Information given |
▬▬▬▬▬▬▬▬▬▬

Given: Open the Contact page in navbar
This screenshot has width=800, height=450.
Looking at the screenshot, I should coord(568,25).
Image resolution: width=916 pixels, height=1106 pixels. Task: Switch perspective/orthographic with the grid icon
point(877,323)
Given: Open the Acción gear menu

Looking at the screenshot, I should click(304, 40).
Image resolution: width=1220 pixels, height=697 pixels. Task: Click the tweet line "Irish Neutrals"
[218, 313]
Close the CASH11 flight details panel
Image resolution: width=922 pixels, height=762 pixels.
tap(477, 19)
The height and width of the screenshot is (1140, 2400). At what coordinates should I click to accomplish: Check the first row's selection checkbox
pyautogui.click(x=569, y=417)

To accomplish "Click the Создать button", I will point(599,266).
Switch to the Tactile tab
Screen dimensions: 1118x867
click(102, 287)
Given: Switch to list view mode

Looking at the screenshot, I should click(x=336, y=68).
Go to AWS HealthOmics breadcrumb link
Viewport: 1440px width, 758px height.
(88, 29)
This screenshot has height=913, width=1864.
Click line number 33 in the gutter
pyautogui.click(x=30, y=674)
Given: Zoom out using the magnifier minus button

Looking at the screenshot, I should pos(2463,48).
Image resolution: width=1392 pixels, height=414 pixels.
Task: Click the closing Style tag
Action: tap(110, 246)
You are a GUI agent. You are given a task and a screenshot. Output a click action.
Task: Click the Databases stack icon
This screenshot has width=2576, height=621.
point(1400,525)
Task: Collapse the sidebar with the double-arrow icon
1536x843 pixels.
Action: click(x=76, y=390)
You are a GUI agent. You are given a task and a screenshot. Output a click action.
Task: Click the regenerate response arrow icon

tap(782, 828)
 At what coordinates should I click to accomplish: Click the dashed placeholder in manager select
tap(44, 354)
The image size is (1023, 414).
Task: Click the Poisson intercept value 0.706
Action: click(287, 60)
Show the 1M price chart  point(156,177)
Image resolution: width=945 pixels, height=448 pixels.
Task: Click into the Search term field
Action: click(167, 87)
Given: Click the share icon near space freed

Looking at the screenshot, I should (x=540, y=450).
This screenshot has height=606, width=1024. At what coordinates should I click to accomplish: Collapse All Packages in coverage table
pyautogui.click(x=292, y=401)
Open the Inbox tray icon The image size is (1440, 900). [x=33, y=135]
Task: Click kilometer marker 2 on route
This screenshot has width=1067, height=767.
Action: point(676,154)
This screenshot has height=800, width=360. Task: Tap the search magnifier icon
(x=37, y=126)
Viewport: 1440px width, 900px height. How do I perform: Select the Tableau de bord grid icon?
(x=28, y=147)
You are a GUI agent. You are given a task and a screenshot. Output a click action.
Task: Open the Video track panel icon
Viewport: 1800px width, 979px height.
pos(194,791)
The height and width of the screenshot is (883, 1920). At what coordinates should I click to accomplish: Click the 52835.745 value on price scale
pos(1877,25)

▬▬▬▬▬▬▬▬▬▬

What you will do |
Copy all of the lines above, replacing each "icon" with "symbol" and leaving everything else unchanged.

Output of the exercise |
Given: Open the Contact page in navbar
This screenshot has width=800, height=450.
Looking at the screenshot, I should coord(568,25).
Image resolution: width=916 pixels, height=1106 pixels. Task: Switch perspective/orthographic with the grid symbol
point(877,323)
Given: Open the Acción gear menu

Looking at the screenshot, I should click(304, 40).
Image resolution: width=1220 pixels, height=697 pixels. Task: Click the tweet line "Irish Neutrals"
[218, 313]
Close the CASH11 flight details panel
Image resolution: width=922 pixels, height=762 pixels.
tap(477, 19)
The height and width of the screenshot is (1140, 2400). At what coordinates should I click to accomplish: Check the first row's selection checkbox
pyautogui.click(x=569, y=417)

To accomplish "Click the Создать button", I will point(599,266).
Switch to the Tactile tab
Screen dimensions: 1118x867
click(102, 287)
Given: Switch to list view mode

Looking at the screenshot, I should click(x=336, y=68).
Go to AWS HealthOmics breadcrumb link
Viewport: 1440px width, 758px height.
(88, 29)
This screenshot has height=913, width=1864.
Click line number 33 in the gutter
pyautogui.click(x=30, y=674)
Given: Zoom out using the magnifier minus button

Looking at the screenshot, I should pos(2463,48).
Image resolution: width=1392 pixels, height=414 pixels.
Task: Click the closing Style tag
Action: tap(110, 246)
You are a GUI agent. You are given a task and a screenshot. Output a click action.
Task: Click the Databases stack symbol
This screenshot has width=2576, height=621.
point(1400,525)
Task: Collapse the sidebar with the double-arrow symbol
1536x843 pixels.
Action: click(x=76, y=390)
You are a GUI agent. You are given a task and a screenshot. Output a click action.
Task: Click the regenerate response arrow symbol

tap(782, 828)
 At what coordinates should I click to accomplish: Click the dashed placeholder in manager select
tap(44, 354)
The image size is (1023, 414).
Task: Click the Poisson intercept value 0.706
Action: click(287, 60)
Show the 1M price chart  point(156,177)
Image resolution: width=945 pixels, height=448 pixels.
Task: Click into the Search term field
Action: click(167, 87)
Given: Click the share symbol near space freed

Looking at the screenshot, I should (x=540, y=450).
This screenshot has height=606, width=1024. At what coordinates should I click to accomplish: Collapse All Packages in coverage table
pyautogui.click(x=292, y=401)
Open the Inbox tray symbol The image size is (1440, 900). [x=33, y=135]
Task: Click kilometer marker 2 on route
This screenshot has width=1067, height=767.
Action: point(676,154)
This screenshot has height=800, width=360. Task: Tap the search magnifier symbol
(x=37, y=126)
Viewport: 1440px width, 900px height. How do I perform: Select the Tableau de bord grid symbol?
(x=28, y=147)
You are a GUI agent. You are given a task and a screenshot. Output a click action.
Task: Open the Video track panel symbol
Viewport: 1800px width, 979px height.
pos(194,791)
The height and width of the screenshot is (883, 1920). At what coordinates should I click to accomplish: Click the 52835.745 value on price scale
pos(1877,25)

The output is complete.